Exactly the lines from the one with "Task: Split the editor right" through the end of the records below are to be output, the first and last included, and no others.

* **Input material**:
________________________________________
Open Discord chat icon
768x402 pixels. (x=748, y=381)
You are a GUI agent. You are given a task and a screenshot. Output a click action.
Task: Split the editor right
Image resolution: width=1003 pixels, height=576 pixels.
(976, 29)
________________________________________
* **Result for this task**:
Task: Split the editor right
Image resolution: width=1003 pixels, height=576 pixels.
(976, 29)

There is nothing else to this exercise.